We are happy to confirm we have listing offers from significant exchanges. With that said, these mostly involve invitations to give them non-trivial payments for the right to hand over even more significant allocations to dump on their users. There is a reason most exchange-listed tokens drop in price and we do not want to play that game.

We believe that Saito will grow into a premiere crypto-asset and that exchanges will ultimately list Saito on far better terms. Given this, as long as our token price and market cap is rising, we believe it hurts the interests of our community to pursue these opportunities, not to mention reduces the income trading generates daily for Saito holders via liquidity pools.

Saito also has many options to simply purchase that other networks to not. A low-fee crypto brokerage that runs within the Saito ecosystem and plugs directly into Red Square and the Saito Arcade is one idea we are considering, as it will expand trading support not only to our own token but for all partner tokens that can be stored in Saito wallets.

As such, we are punting on further listings activities until we have a full-time marketing hire who can handle these communications and remove the need for Richard and David to be involved in this outreach. We are assuming it will take approximately six months. If the situation changes and a listing becomes more desirable we can easily reverse course.

Third Party Nodes:

We are periodically asked when third parties can run nodes on the network. As per our existing roadmap, we will not push for that in this era as we expect this will slow not hasten network and software development.
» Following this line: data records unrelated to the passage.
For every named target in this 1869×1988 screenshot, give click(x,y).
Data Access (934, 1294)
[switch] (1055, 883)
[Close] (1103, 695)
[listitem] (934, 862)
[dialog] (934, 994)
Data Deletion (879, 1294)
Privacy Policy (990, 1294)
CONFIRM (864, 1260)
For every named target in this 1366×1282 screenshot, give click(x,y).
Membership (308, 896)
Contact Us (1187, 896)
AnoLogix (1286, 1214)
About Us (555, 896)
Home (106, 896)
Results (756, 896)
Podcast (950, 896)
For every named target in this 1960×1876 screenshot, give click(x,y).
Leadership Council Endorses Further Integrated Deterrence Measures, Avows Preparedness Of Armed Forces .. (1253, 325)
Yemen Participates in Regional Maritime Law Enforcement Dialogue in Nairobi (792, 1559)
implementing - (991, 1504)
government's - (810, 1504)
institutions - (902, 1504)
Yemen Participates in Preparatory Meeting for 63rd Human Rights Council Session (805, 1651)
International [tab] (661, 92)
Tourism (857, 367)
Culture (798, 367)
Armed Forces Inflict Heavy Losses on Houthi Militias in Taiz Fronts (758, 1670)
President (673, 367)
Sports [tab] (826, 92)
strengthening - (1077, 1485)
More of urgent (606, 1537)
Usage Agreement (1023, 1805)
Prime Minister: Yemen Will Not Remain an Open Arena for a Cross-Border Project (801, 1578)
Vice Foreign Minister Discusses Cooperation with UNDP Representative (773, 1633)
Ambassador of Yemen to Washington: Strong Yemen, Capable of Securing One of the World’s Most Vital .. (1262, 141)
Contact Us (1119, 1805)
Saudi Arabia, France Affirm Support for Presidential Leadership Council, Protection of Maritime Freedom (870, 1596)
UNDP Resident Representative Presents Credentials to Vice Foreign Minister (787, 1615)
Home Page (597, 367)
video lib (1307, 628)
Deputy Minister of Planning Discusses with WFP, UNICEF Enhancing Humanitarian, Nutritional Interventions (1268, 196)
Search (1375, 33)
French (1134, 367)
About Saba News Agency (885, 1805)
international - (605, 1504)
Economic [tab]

With that said, if third parties wish to run transaction-generating infrastructure we will welcome them to participate once token persistence is active, provided they are willing to work with us on scheduled network upgrades.

Summary:

This gives us roughly a year-and-a-half of development work before we will be ready to move into the Third Era. The seminal moment will be the introduction of token persistence roughly halfway through this era.

We welcome feedback on these plans along with broader discussions of our strategic goals and choices moving forward.